As for it being an "American designation," it doesn't come from the Military and doesn't seem to have a history reaching further back than maybe 20 years or so and then only in fictional literature as far as I've ever been able to track down.  So, in the sense that an "American" chose to use it in the (very recent) past, yeah, it's an "American designation."  Other than that, not so much.  Jim Bowie nor Daniel Boone were neither called "Blademaster." 



> I believe that it may be derived from Hoch's system, and he earned that title there. Not sure about that.


I'm fairly certain that Hoch uses the "Level x" paradigm.  I.E. PAC Level 1, Stick 1, Knife 1, etc. 



> John's Balika Jujitsu and MCBS are his distillations of the many arts he practiced over his many years. Wing Chun, Serak, other silats, multiple Kali's, Kenpo, and a host of other styles


To many people, "creating" your own, named, martial art is often a great big *Red Flag*, with a capital "R."  I'm not saying that Mr. Balika isn't genuinely skilled or that making a mish-mash of what you think is important fighting skills and teaching that as a system doesn't make logical sense, however, there's just been *so many* hucksters who've claimed to have done the same thing that it makes people all kinds of nervous.

◆ **RECORDED INFORMATION**
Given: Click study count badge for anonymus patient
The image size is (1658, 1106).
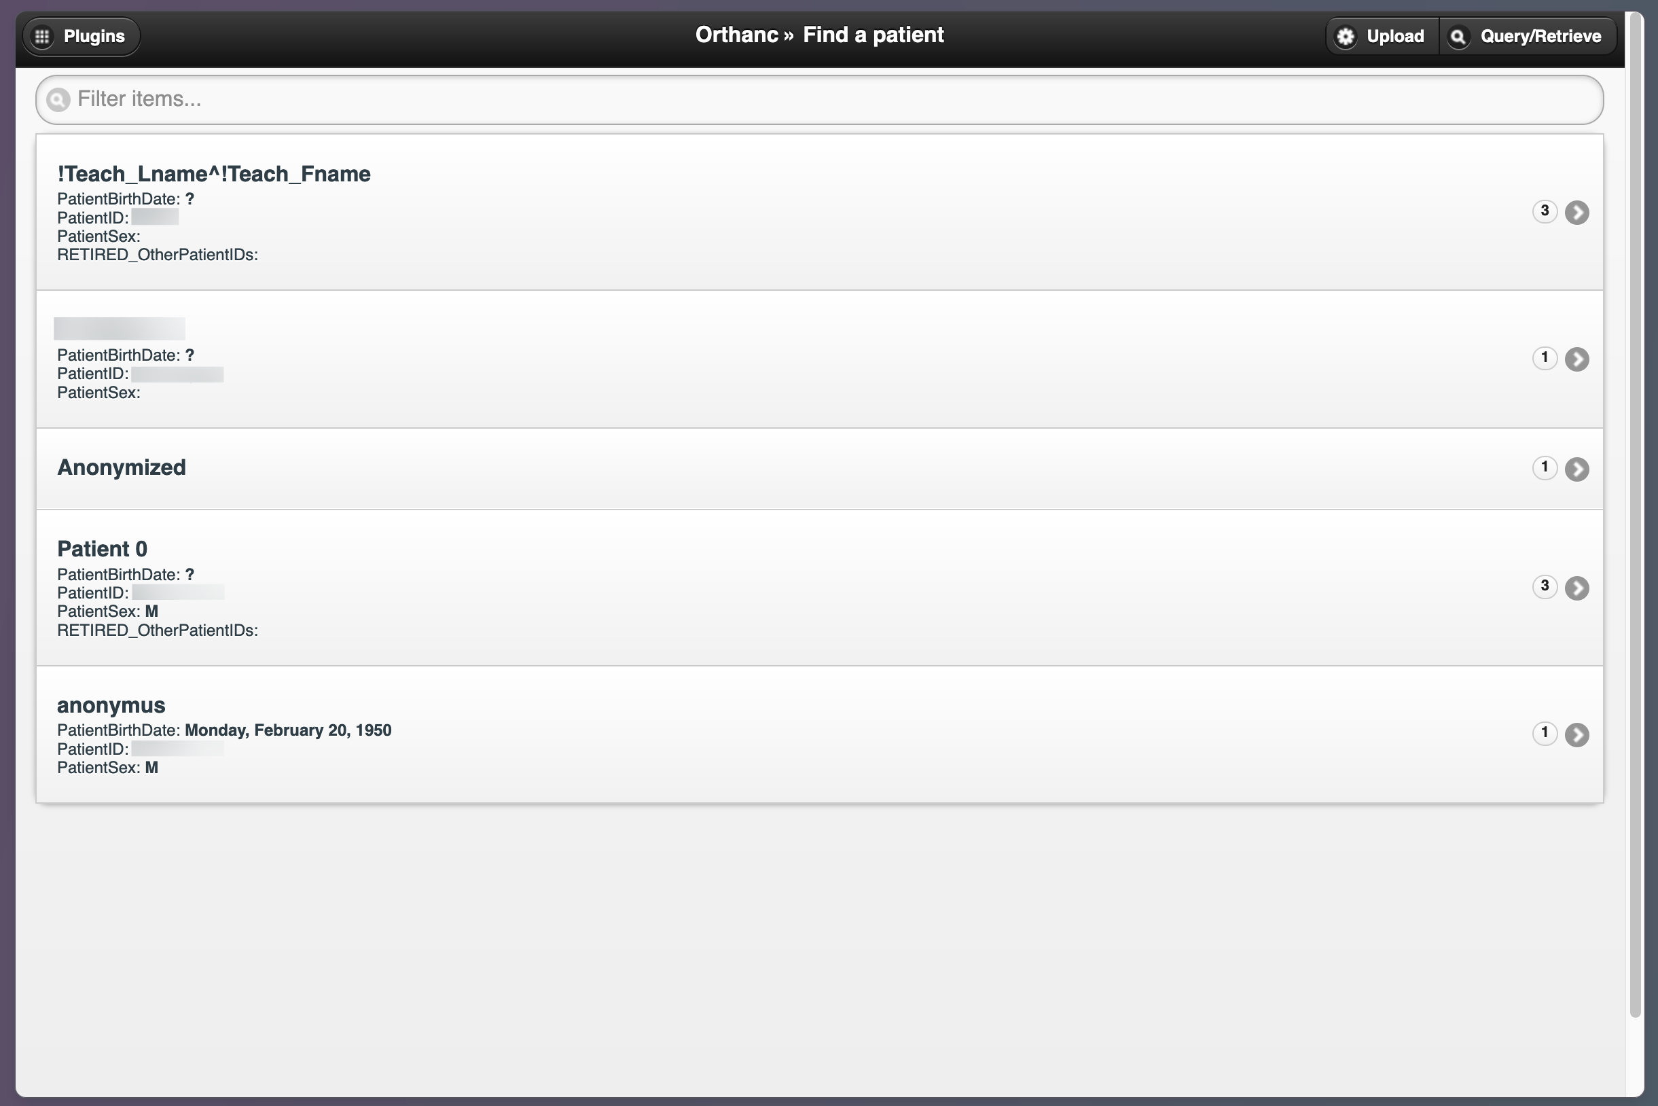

◆ **PARTS OF THE EXERCISE**
**A)** From the forum post on martial arts titles, copy out the part that opens with the words containing "As for it being" and closes with "sure about that.".
**B)** According to the forum post on martial arts titles, what ranking paradigm does the writer believe Hoch uses?
**C)** Summarize the forum post on martial arts titles in two sentences.

◆ **SOLUTION LIST**
**A)**
As for it being an "American designation," it doesn't come from the Military and doesn't seem to have a history reaching further back than maybe 20 years or so and then only in fictional literature as far as I've ever been able to track down.  So, in the sense that an "American" chose to use it in the (very recent) past, yeah, it's an "American designation."  Other than that, not so much.  Jim Bowie nor Daniel Boone were neither called "Blademaster." 



> I believe that it may be derived from Hoch's system, and he earned that title there. Not sure about that.

**B)** The "Level x" paradigm, such as PAC Level 1, Stick 1, Knife 1.

**C)** The writer says "Blademaster" doesn't come from the military and seems to go back only about 20 years, and then only in fictional literature. The writer also believes Hoch's system uses a "Level x" paradigm, and warns that creating your own named martial art, as with Balika Jujitsu and MCBS, is a red flag to many people because so many hucksters have made similar claims.